■ Excerpt to read
★ ★ ★
I share this story to encourage you that Spring Cleaning doesn’t have to be just a time to purge and refresh your physical space. But that you can (and should!) clean any area of your life that you feel like you need to purge, tend to and cultivate into a more balanced space. How are you supposed to have a clean start with all the old dirt still hanging around, right?
As we delve further into the new season, here are five areas to clear the clutter to help Spring Clean your body, mind and soul.
With any discussion of toxic people, it’s important to understand that you can’t change anyone but yourself, so it’s best to stop trying. If you’re in any sort of friendship or relationship with a toxic person, chances are you’ve bending over backwards for while trying to make it work. But the important thing to realize is this: You can only change the things that are open to your influence, and toxic people will never be one of them.
Some of the biggest stressers in life come for the toxic people we surround ourselves with. But today, you can take back control of your life and begin to set yourself up for success. Your friendships need to be a source of happiness and support! Not stress.
★ ★ ★
■ Provided data
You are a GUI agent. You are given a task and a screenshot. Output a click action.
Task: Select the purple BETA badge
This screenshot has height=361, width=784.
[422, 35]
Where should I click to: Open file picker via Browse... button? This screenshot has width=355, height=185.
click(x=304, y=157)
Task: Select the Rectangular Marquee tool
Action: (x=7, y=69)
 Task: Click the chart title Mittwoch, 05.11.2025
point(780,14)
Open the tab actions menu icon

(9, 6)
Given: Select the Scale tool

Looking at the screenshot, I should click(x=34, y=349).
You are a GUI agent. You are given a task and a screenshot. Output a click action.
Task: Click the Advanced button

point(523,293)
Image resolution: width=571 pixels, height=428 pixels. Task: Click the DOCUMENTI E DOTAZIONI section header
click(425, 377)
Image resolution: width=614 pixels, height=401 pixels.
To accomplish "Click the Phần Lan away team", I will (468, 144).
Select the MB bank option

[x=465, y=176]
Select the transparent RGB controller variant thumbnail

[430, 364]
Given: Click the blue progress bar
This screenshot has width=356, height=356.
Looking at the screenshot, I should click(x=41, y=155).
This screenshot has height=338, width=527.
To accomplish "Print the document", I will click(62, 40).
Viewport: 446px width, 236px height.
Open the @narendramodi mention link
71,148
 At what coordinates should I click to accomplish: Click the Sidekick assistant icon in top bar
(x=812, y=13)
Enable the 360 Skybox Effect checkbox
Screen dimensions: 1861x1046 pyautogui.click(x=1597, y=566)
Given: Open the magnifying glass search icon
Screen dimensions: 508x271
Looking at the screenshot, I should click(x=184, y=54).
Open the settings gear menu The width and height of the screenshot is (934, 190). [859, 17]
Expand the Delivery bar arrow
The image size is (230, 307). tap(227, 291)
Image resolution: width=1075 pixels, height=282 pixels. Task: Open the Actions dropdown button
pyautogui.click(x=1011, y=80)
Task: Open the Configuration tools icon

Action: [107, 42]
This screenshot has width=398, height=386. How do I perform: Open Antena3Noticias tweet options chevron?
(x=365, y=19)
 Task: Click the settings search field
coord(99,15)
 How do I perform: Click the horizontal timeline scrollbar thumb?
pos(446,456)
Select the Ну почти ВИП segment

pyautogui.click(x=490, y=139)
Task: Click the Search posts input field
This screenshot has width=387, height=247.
★ ★ ★
■ Exercise 1
Answer these questions using the excerpt on spring cleaning your life:
(a) How many areas for clearing clutter does the excerpt offer?
(b) According to the excerpt, who is the only person you can change?
(c) What should your friendships be a source of?
■ Exercise 2
Continue the excerpt on spring cleaning your life from its last sentence.

■ Exercise answer 1
(a) Five areas.
(b) Yourself.
(c) Happiness and support, not stress.

■ Exercise answer 2
I’m not saying that a single fight with your bff means it’s time to call it quits. Every friendship (and relationship for that matter) will be filled with minor disagreements, small spats and even one or two major blowouts. But at the end of the day, a true friend cares for one another and wants what’s best for each other – no matter what.
On the other hand, a toxic friendshipis a one way street – all take and hardly any give. And it’s totally okay to identify these type of people/friends and cut them out of your life. In the a beautiful post on Darling Magazine, Danielle McGuire says, “Many can have a skewed take on what deep friendshipactually means. Somewhere along the way, it’s possible to lose sight of those crucial elements that make up a best friend.”
So today, look at the friendships in your life and identify the people who don’t add value to your life, as well as the ones that do. For the people who don’t add value, here are nine ways you can try to rid yourself of their toxicity.
Falling in love is easy: It happens all across the globe, every minute of every day. Eyes lock across a crowded market, or your pass someone who makes you do a double-take. It’s all too easy to find someone who piques your interest, but finding a someone who is right for you? That’s a little more difficult.
Intimate relationships should always come secondary to your relationship with yourself – and like it or not – will always be directly impacted by how much you love yourself. If you don’t realize you’re a badass babe, you’ll always be looking for someone to complete you or fill in an emotional hole. That doesn’t work . . . Lovers who don’t love themselves individually is a losing game.
You’ll need your partner to prop up your self-esteem (since you can’t do it yourself), or you’ll feel insecure and become convinced your boyfriend is going to leave you for someone else. Maybe because you think you’re unworthy of a great person’s attention, you’ll settle for someone who is kind of a jerk.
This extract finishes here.